How to plant Hermodactylus bulbs


Hermodactylus are fully hardy and will be happy outdoors throughout winter without frost protection, but they do appreciate a sheltered spot. They should be planted between September and early November for best results, although they can be planted until December providing they are still firm and fresh. They won’t store until the following year.

— Hermodactylus grow from tubers which are small, elongated and yellow/cream in colour with a brown outer layer. They can be planted directly outside in borders or patio containers.

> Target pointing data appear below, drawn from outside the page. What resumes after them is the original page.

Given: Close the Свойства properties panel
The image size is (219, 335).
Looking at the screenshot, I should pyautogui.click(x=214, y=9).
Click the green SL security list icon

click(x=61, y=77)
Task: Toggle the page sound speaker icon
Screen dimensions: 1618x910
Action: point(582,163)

— They struggle with clay soil. If you have a heavy soil, it is best to grow in containers instead with multipurpose compost. In borders you can incorporate lots of compost and some grit or sand prior to planting to aid drainage.

— Choose a position in full sun or partial/dappled shade. They look great in stone planters and gravel gardens.

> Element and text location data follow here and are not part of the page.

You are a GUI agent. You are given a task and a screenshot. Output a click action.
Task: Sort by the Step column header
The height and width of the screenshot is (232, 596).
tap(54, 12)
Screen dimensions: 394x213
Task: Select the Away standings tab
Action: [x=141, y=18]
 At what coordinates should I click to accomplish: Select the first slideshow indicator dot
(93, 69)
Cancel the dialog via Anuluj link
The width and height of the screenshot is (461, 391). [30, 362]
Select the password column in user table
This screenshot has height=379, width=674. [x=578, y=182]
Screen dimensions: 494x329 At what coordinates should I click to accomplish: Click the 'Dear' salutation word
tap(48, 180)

— Plant the tubers on their side (lengthways) at a depth of around 3-5cm.

— Space the bulbs around 10-15cm apart from each other or 5-10cm apart in pots for a full display. If planting in beds, group them into clusters to make a bigger impact.

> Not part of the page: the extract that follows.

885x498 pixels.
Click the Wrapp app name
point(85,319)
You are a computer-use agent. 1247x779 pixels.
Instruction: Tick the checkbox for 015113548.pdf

— Cover back over with soil/compost after planting. If the soil is very dry, it’s a good idea to water them in after planting to settle them. They will not require any further watering through winter unless it is very mild and dry. They will only require water in spring if it is warm and the soil is dry.

Plant calendar

  • Planting
  • Flowering

Gracy knows: Hermodactylus

"Botanists reclassified this species, shifting it from the genus Iris, and when you look at the blooms, you’ll be able to see why it once fell within this genus."